» Stated problem:
Reproduce the lines of the material verbatim, starting at the line that contains "Given: Open the Pre-request Script tab" and ending at the line that contains "Viewport: 803px width, 599px", with both of those lines included.

Item coordinate data
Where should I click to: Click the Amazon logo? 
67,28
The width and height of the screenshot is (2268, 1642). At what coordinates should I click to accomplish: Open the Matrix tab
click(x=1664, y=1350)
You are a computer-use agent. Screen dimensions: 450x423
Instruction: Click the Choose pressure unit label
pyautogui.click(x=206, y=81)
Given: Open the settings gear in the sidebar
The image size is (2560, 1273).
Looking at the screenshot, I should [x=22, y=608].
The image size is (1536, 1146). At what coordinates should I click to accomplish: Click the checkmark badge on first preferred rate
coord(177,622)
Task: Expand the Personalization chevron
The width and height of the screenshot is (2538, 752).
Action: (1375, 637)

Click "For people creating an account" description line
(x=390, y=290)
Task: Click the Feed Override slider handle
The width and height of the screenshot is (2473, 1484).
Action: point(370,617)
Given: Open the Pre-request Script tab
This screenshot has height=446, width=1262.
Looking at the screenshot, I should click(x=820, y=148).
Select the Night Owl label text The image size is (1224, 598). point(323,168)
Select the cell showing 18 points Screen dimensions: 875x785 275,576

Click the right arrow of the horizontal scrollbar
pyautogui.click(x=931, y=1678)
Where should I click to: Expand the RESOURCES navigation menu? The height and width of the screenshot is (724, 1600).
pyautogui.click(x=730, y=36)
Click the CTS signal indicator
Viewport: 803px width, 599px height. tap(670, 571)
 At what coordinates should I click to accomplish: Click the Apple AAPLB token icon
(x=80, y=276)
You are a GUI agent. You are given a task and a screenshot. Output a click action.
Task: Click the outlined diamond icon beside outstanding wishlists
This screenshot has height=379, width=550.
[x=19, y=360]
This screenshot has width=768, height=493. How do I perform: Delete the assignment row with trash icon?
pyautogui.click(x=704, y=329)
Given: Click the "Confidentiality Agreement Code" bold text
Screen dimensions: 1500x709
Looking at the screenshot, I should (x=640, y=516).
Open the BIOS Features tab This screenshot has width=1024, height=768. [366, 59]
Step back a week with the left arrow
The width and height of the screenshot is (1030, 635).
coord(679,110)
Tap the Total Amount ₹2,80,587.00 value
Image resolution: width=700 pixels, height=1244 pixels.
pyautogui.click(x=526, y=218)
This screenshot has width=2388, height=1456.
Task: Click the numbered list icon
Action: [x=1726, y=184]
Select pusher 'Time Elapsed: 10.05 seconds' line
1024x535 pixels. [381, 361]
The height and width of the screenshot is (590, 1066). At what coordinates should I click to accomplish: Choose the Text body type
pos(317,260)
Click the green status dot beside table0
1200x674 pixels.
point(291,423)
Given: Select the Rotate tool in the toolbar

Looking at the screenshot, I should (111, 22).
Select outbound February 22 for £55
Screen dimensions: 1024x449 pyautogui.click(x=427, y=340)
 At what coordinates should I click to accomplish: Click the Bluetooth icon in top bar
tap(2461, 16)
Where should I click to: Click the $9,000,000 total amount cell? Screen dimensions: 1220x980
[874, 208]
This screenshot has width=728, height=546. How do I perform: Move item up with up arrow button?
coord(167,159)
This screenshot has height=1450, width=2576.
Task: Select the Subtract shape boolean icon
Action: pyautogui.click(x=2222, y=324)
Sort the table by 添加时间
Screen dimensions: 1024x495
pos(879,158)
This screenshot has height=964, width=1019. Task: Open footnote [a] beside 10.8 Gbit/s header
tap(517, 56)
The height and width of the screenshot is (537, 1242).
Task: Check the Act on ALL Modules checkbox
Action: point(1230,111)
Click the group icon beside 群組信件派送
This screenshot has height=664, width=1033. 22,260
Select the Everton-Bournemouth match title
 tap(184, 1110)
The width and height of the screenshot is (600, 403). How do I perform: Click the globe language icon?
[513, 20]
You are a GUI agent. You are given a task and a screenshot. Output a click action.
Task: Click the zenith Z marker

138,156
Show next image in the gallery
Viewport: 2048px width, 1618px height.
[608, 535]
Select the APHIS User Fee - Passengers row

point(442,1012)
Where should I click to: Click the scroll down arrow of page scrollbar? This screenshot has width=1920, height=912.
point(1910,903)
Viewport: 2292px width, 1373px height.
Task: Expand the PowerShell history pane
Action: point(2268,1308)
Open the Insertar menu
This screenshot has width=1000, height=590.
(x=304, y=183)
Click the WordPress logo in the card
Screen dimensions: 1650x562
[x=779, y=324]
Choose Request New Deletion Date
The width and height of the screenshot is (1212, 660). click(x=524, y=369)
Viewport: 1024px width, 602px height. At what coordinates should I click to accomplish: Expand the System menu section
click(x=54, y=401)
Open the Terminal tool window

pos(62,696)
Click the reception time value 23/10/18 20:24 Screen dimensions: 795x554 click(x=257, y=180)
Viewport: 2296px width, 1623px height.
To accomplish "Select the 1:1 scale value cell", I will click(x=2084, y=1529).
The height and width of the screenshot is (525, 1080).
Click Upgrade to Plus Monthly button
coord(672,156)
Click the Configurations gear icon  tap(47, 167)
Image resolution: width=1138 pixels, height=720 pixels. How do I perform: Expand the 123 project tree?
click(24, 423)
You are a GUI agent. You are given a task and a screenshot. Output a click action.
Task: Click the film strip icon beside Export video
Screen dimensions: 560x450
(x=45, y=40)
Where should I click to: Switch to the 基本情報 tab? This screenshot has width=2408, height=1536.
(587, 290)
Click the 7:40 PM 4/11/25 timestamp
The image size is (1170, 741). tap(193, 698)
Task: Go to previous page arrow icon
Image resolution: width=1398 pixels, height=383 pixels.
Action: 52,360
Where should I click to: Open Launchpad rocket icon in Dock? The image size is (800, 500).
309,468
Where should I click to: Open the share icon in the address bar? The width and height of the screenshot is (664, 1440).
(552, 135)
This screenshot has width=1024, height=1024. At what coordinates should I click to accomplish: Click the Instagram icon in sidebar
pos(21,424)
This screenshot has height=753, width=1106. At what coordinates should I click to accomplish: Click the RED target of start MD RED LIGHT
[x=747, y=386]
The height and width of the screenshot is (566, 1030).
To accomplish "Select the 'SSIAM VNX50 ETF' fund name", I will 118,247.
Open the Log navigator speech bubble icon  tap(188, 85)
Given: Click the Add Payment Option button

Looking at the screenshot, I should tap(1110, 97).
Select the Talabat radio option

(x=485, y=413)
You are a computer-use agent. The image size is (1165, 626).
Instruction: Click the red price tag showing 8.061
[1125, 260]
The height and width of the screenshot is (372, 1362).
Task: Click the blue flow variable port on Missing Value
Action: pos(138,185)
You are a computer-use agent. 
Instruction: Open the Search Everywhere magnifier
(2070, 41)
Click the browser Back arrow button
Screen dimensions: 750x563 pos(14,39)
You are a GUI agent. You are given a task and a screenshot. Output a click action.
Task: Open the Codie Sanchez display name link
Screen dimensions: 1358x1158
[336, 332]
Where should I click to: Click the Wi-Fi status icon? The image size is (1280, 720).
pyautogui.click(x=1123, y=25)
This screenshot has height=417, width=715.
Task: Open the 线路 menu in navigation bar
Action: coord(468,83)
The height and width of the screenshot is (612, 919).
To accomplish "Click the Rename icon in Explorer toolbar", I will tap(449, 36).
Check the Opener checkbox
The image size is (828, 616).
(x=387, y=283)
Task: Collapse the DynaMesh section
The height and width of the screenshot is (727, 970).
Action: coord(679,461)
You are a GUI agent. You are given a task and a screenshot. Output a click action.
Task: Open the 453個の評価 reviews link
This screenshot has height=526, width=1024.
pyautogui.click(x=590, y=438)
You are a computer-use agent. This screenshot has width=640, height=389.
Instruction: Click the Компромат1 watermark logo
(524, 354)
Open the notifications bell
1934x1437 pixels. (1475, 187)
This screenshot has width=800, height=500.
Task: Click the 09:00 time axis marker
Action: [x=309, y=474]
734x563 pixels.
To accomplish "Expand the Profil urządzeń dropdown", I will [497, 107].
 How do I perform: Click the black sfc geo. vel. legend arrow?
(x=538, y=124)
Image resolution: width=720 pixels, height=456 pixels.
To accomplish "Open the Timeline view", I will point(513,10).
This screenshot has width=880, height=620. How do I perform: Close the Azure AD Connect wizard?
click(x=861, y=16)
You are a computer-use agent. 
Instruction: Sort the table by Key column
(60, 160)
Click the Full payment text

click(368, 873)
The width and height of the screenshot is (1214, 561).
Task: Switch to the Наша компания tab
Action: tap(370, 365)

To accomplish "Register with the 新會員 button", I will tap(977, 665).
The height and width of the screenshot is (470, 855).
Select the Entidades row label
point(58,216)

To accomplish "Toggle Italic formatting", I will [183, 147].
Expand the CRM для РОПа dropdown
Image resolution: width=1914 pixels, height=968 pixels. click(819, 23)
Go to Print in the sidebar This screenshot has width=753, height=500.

» Complete output:
Given: Open the Pre-request Script tab
This screenshot has height=446, width=1262.
Looking at the screenshot, I should click(x=820, y=148).
Select the Night Owl label text The image size is (1224, 598). point(323,168)
Select the cell showing 18 points Screen dimensions: 875x785 275,576

Click the right arrow of the horizontal scrollbar
pyautogui.click(x=931, y=1678)
Where should I click to: Expand the RESOURCES navigation menu? The height and width of the screenshot is (724, 1600).
pyautogui.click(x=730, y=36)
Click the CTS signal indicator
Viewport: 803px width, 599px height. tap(670, 571)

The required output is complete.